Lorin A Bibb, Kyaw Zin Htet, Corey W Waldman, Steven Brett Sloan
Author Information
  1. Lorin A Bibb: Department of Dermatology, University of Connecticut School of Medicine, Farmington, CT. Electronic address: bibb.lorin@mayo.edu.
  2. Kyaw Zin Htet: Tulane University School of Medicine, New Orleans, LA.
  3. Corey W Waldman: Department of Ophthalmology, University of Texas at San Antonio, School of Medicine San Antonio, TX.
  4. Steven Brett Sloan: Department of Dermatology, University of Connecticut School of Medicine, Farmington, CT.

Abstract

The ocular and periocular manifestations of sexually transmitted infections (STIs) are heterogeneous in etiology, manifestations, and complications. Etiologic agents include bacteria, viruses, parasites, and protozoa, which are most frequently transmitted via direct ocular contact with an active lesion or infected bodily fluid, autoinoculation, or dissemination from a distant site. Vertical transmission most commonly occurs perinatally during vaginal delivery. The complications of ophthalmia neonatorum can be severe with the potential for permanent blindness or life-threatening systemic involvement if untreated.
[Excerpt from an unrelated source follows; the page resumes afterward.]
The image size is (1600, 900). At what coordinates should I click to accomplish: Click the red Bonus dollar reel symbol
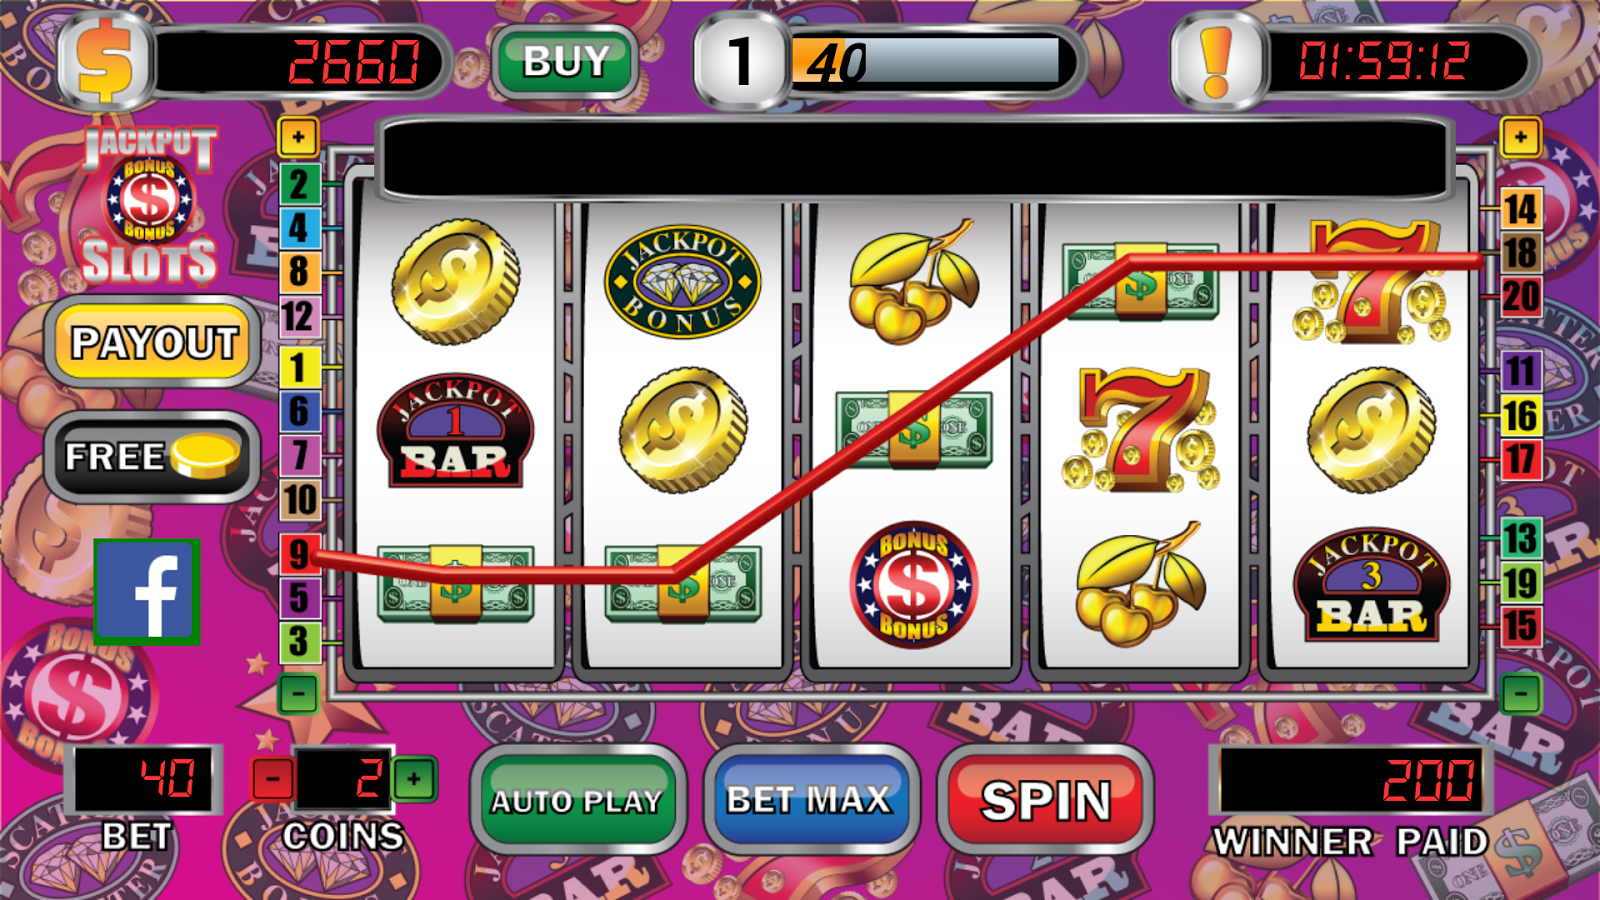pos(913,585)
Clinical features, diagnostic modalities, and therapeutic regimens vary based on etiology and are summarized in this review. Prompt diagnosis is imperative, given the severe sequelae that may result from ocular involvement in these infections, including permanent vision loss. A multidisciplinary approach, involving both ophthalmology and dermatology, to diagnosis and management is essential to mitigate the risk of morbidity associated with STIs resulting in eye disease.